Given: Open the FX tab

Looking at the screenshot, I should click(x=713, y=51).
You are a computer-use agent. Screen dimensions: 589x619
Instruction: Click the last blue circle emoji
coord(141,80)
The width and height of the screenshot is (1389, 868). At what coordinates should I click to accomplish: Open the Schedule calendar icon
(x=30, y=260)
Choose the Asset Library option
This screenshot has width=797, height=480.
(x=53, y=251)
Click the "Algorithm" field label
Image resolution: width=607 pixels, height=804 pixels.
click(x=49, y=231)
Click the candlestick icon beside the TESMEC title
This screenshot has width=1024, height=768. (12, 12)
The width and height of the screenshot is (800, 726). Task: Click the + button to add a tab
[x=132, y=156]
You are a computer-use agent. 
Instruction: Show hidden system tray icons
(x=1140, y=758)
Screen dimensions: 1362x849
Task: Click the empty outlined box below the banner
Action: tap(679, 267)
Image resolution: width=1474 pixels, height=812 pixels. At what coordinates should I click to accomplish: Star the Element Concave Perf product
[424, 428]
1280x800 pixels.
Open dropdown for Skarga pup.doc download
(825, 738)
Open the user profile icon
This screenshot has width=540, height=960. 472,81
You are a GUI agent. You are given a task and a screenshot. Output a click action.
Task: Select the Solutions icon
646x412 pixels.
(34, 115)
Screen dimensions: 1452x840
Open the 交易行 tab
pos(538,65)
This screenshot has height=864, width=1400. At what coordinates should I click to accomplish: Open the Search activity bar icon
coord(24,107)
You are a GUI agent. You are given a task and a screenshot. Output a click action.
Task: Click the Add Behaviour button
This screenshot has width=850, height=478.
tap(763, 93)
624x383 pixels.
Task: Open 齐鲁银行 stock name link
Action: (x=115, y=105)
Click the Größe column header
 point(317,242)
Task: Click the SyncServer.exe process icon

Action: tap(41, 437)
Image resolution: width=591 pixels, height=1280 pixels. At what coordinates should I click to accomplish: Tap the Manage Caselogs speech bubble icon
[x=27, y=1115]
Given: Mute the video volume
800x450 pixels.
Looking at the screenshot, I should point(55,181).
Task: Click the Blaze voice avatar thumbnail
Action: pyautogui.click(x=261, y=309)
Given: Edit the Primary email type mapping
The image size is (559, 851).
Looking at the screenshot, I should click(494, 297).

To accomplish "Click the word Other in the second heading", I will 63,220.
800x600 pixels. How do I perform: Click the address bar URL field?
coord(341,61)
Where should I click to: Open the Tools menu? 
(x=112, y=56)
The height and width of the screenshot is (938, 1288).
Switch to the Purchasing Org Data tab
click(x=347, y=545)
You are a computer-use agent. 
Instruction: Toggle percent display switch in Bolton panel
++++
Ihre Aufgabe → Ersetzen Sie in allen Datensätzen oben das Wort "Instruction" durch "Goal", und geben Sie die Zeilen ansonsten unverändert wieder.

Ergebnis der Übung →
Given: Open the FX tab

Looking at the screenshot, I should click(x=713, y=51).
You are a computer-use agent. Screen dimensions: 589x619
Goal: Click the last blue circle emoji
coord(141,80)
The width and height of the screenshot is (1389, 868). At what coordinates should I click to accomplish: Open the Schedule calendar icon
(x=30, y=260)
Choose the Asset Library option
This screenshot has width=797, height=480.
(x=53, y=251)
Click the "Algorithm" field label
Image resolution: width=607 pixels, height=804 pixels.
click(x=49, y=231)
Click the candlestick icon beside the TESMEC title
This screenshot has width=1024, height=768. (12, 12)
The width and height of the screenshot is (800, 726). Task: Click the + button to add a tab
[x=132, y=156]
You are a computer-use agent. 
Goal: Show hidden system tray icons
(x=1140, y=758)
Screen dimensions: 1362x849
Task: Click the empty outlined box below the banner
Action: tap(679, 267)
Image resolution: width=1474 pixels, height=812 pixels. At what coordinates should I click to accomplish: Star the Element Concave Perf product
[424, 428]
1280x800 pixels.
Open dropdown for Skarga pup.doc download
(825, 738)
Open the user profile icon
This screenshot has width=540, height=960. 472,81
You are a GUI agent. You are given a task and a screenshot. Output a click action.
Task: Select the Solutions icon
646x412 pixels.
(34, 115)
Screen dimensions: 1452x840
Open the 交易行 tab
pos(538,65)
This screenshot has height=864, width=1400. At what coordinates should I click to accomplish: Open the Search activity bar icon
coord(24,107)
You are a GUI agent. You are given a task and a screenshot. Output a click action.
Task: Click the Add Behaviour button
This screenshot has width=850, height=478.
tap(763, 93)
624x383 pixels.
Task: Open 齐鲁银行 stock name link
Action: (x=115, y=105)
Click the Größe column header
 point(317,242)
Task: Click the SyncServer.exe process icon

Action: tap(41, 437)
Image resolution: width=591 pixels, height=1280 pixels. At what coordinates should I click to accomplish: Tap the Manage Caselogs speech bubble icon
[x=27, y=1115]
Given: Mute the video volume
800x450 pixels.
Looking at the screenshot, I should point(55,181).
Task: Click the Blaze voice avatar thumbnail
Action: pyautogui.click(x=261, y=309)
Given: Edit the Primary email type mapping
The image size is (559, 851).
Looking at the screenshot, I should click(494, 297).

To accomplish "Click the word Other in the second heading", I will 63,220.
800x600 pixels. How do I perform: Click the address bar URL field?
coord(341,61)
Where should I click to: Open the Tools menu? 
(x=112, y=56)
The height and width of the screenshot is (938, 1288).
Switch to the Purchasing Org Data tab
click(x=347, y=545)
You are a computer-use agent. 
Goal: Toggle percent display switch in Bolton panel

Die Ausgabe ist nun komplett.